C’est l’un des points sur lesquels Emmanuel Macron s’est montré à la fois le plus véhément, mais le moins précis. Très critique sur le développement de la pornographie, facilité par l’explosion du Web, il a longuement insisté sur le fait que ces contenus devaient être chassés des établissements scolaires, et que parents comme enseignants devaient être davantage sensibilisés au sujet.

Ce qu’il a dit : « Unissant mondes virtuels, stéréotypes, domination et violence, la pornographie a trouvé grâce aux outils numériques un droit de cité dans nos écoles. Nous devons prendre à bras-le-corps ce phénomène que nous avons trop longtemps refusé de voir. Une opération de sensibilisation des parents sera donc lancée à la prochaine rentrée. (…) La pornographie a franchi la porte des établissements scolaires comme naguère l’alcool ou la drogue. »

Cependant, la pornographie et sa consultation par des mineurs sont loin d’être un sujet uniquement scolaire : sa diffusion et a fortiori sa consultation ne se font pas spécifiquement à l’école. La diffusion de contenus pornographiques à destination des mineurs est déjà interdite par la loi, même si dans les faits les textes ne sont pas appliqués ou très peu.

Le gouvernement de François Hollande avait d’ailleurs évoqué, en mars, un projet de blocage des sites Web pornographiques. Il se heurtait à d’importantes contraintes techniques et légales, et à l’absence de solutions réellement efficaces.

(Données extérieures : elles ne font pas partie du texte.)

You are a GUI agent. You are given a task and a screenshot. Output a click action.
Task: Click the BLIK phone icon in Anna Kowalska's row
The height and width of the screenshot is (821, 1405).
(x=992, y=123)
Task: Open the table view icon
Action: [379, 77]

Plusieurs pays, et notamment les Etats-Unis, ont à la fin des années 1990 tenté sans succès d’imposer aux sites pornographiques de demander un numéro de carte bancaire. Une demande vivement combattue par l’industrie de la pornographie, mais aussi par les associations de défense de la vie privée qui estimaient que cela revenait à demander une preuve d’identité.

Seuls les pays qui pratiquent une censure de masse du Web – dont la Chine, où les sites pornographiques sont globalement interdits, y compris pour les adultes – sont parvenus à bloquer largement l’accès à ces sites.